(Data excerpts)
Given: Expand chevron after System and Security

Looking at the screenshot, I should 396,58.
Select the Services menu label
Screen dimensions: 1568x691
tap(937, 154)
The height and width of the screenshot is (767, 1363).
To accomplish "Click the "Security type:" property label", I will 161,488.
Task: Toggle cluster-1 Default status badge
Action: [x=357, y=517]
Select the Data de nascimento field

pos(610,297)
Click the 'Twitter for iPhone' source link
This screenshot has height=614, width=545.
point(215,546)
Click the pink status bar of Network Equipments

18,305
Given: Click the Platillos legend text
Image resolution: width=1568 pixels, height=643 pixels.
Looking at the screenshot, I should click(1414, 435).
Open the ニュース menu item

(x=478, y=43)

_Problem description_:
In the answer, each line of the data must appear exactly as written.

_Task output_:
Given: Expand chevron after System and Security

Looking at the screenshot, I should 396,58.
Select the Services menu label
Screen dimensions: 1568x691
tap(937, 154)
The height and width of the screenshot is (767, 1363).
To accomplish "Click the "Security type:" property label", I will 161,488.
Task: Toggle cluster-1 Default status badge
Action: [x=357, y=517]
Select the Data de nascimento field

pos(610,297)
Click the 'Twitter for iPhone' source link
This screenshot has height=614, width=545.
point(215,546)
Click the pink status bar of Network Equipments

18,305
Given: Click the Platillos legend text
Image resolution: width=1568 pixels, height=643 pixels.
Looking at the screenshot, I should click(1414, 435).
Open the ニュース menu item

(x=478, y=43)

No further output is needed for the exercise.